Amivantamab plus lazertinib appears to reduce the emergence of two major resistance pathways seen after osimertinib: MET amplification and secondary EGFR mutations. If confirmed with longer follow-up and larger resistance datasets, this could help explain the combination’s durable first-line and post-progression benefit.
This is especially important because a meaningful proportion of patients with EGFR-mutated advanced NSCLC never receive second-line treatment after progression. A first-line regimen that extends disease control and reduces resistance complexity may therefore have a larger impact than a sequence-dependent strategy that assumes all patients will remain fit enough for later therapy.

Limitations
Several limitations should be considered. This was a post-hoc exploratory analysis, and the acquired resistance dataset included only patients with paired baseline and end-of-treatment ctDNA samples. This introduces potential selection bias.
The analysis also relies on liquid biopsy, which may miss some resistance mechanisms, particularly histologic transformation or alterations with low ctDNA shedding. Some patients categorized as having unknown resistance may have had mechanisms not detectable by plasma sequencing.

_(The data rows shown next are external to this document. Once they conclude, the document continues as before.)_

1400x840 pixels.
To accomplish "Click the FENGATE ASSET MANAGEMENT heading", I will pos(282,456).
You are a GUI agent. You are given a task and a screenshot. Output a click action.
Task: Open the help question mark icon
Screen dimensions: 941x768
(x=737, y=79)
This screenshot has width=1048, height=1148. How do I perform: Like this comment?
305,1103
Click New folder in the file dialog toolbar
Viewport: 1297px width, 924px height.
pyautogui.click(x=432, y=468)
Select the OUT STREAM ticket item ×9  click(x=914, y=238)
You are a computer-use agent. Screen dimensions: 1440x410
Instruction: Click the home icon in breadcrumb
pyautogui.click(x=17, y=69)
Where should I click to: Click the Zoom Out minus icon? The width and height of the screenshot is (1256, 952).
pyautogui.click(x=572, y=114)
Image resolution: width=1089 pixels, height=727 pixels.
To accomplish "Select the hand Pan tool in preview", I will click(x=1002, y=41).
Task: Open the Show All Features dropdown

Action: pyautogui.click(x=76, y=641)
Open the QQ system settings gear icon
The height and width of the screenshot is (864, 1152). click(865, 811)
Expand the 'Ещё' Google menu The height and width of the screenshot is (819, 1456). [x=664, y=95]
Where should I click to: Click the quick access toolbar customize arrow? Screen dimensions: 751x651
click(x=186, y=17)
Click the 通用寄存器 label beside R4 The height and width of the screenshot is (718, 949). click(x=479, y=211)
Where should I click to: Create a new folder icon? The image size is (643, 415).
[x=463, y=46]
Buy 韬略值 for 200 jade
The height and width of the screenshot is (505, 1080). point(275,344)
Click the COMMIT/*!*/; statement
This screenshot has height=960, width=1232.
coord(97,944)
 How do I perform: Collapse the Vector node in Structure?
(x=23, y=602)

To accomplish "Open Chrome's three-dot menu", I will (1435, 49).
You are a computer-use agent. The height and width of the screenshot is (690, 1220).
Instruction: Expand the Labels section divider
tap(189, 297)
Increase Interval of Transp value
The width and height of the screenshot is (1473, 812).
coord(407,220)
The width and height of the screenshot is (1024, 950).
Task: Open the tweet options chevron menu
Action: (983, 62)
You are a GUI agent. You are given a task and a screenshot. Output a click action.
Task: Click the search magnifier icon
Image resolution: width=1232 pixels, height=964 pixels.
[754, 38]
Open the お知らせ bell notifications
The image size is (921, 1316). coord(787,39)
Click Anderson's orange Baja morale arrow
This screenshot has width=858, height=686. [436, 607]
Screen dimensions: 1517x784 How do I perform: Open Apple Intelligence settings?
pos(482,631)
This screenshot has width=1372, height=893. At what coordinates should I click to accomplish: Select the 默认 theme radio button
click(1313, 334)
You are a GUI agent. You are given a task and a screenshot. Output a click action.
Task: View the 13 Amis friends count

Additionally, resistance data are still maturing because a substantial proportion of patients remained on treatment at the data cutoff, especially in the amivantamab-lazertinib arm.
The p values reported are nominal, so the findings should be viewed as exploratory rather than definitive.
Clinical Takeaway
This MARIPOSA analysis suggests that first-line amivantamab plus lazertinib changes the acquired resistance landscape in EGFR-mutated advanced NSCLC. Compared with osimertinib, the combination reduced MET amplification and secondary EGFR resistance mutations, lowered resistance complexity, and was associated with longer second-line progression-free survival among patients who received subsequent therapy.
The results support a key concept in modern thoracic oncology: first-line treatment can shape not only how long patients remain controlled initially, but also what kind of disease biology emerges at progression.
For EGFR-mutated advanced NSCLC, this may become one of the most important arguments for dual EGFR/MET targeting in the first-line setting.